First, this study, along with a few other emerging studies in this area, confirms that reliable change in functioning can and does occur when there is no reliable change in symptoms (Kazdin, 2001, 2008). If symptom change alone was considered the indicator of treatment success, then a sizable percentage of children (up to 25%) could be deemed “treatment resistant” despite making reliable improvement in at least one critical domain of functioning. Similarly, a sizable number of children could be deemed “treatment successes” without having made gains in domains that are critical to healthy adjustment later in life (e.g., peer relations; Parker & Asher, 1987). As such, these data argue strongly for the use of impairment ratings over symptom ratings for evaluating treatment outcome in both research and practice. Indeed, in most cases, when impairment ratings improved, so did symptoms; yet the converse was less likely.

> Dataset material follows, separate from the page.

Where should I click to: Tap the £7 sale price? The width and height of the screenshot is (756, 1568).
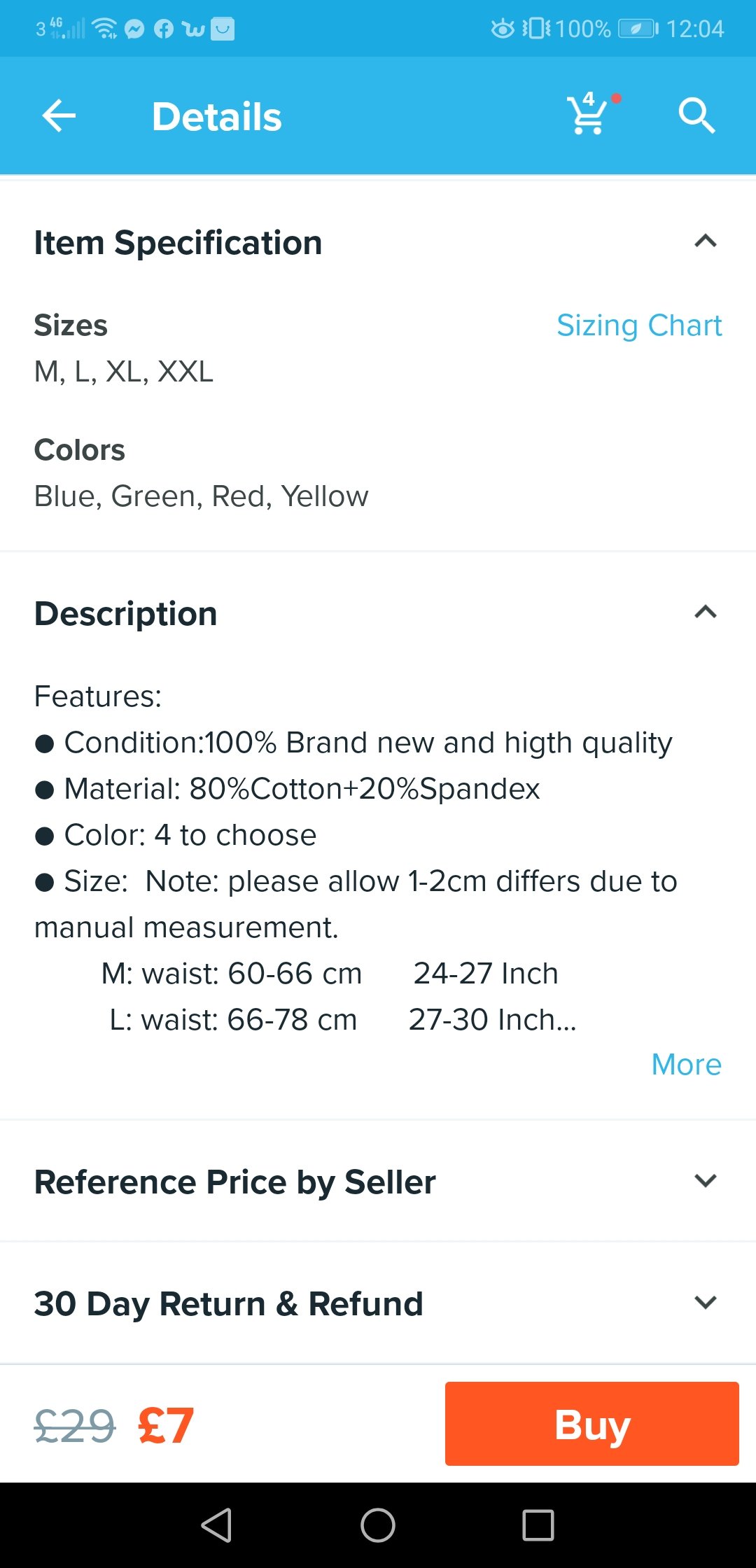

Second, this conclusion underscores the argument made by others in recent years about the importance of using multiple measures and multiple methods when examining meaningful outcomes (De Los Reyes & Kazdin, 2006; Kazdin, 1999, 2008). However, as the research community creates systems for prioritizing treatment outcome measures, it is critical that these systems incorporate indicators that are most meaningful to consumers, as well as indicators that are practical under real-world service conditions. We would argue that the IRS represents a measurement tool that is feasible with regard to both time and money, and that produces information about functioning across a variety of domains that are relevant to both clinic-based and school-based services (Fabiano et al., 2006).

Third, the results highlight the importance of ongoing assessment of both symptoms and functioning throughout treatment. Without an infrastructure and process for assessment of both, inaccurate decisions may be made about treatment intensity, location, and termination. Similarly, those who are not responding in one area (e.g., symptom change) may also be experiencing a worsening in other domains even within a rather short period of time, as evidenced by Figs. 1, 2, and 3. The pattern of functioning associated with symptom no-changers stresses the need to examine and establish treatment algorithms that use data-driven decision-making throughout treatment and that attend to both dose and mode of treatment. Research examining treatment sequencing and dose is beginning to emerge (e.g., Pelham et al., 2008). It will be critical that the results of such work be communicated to both research and practice communities. Finally, these data also speak to the need for future research that examines the profiles of children who display no symptom change, or symptom deterioration (i.e., both pre-treatment demographic profiles, as well as treatment engagement and treatment response profiles), as well as potential moderators of positive treatment outcome.

Not only is functional impairment at the heart of the diagnostic classification for all mental health disorders, but it is also the driving force behind referrals to treatment. With this in mind, it seems presumptuous for researchers to conceptualize clinically meaningful and reliable change on the basis of symptomatic change alone. Results of the current study provide a valuable contribution to the scant research on the relation between reliable change in symptoms and important functional domains in children with ADHD. Although findings revealed some relation between changes in symptoms and functioning, it is notable that less than 50% of improvers in symptoms of ADHD had reliable improvement in the six domains of functioning. The present study also extended past research in the examination of clinically meaningful change using both within- and cross-informant analyses and by examining the correspondence between symptoms and functioning at the group and individual level. Taken together, the results support the need for including multiple informants, and multiple measures in the measurement of treatment outcome in order to capture clinically meaningful and reliable change in treatment.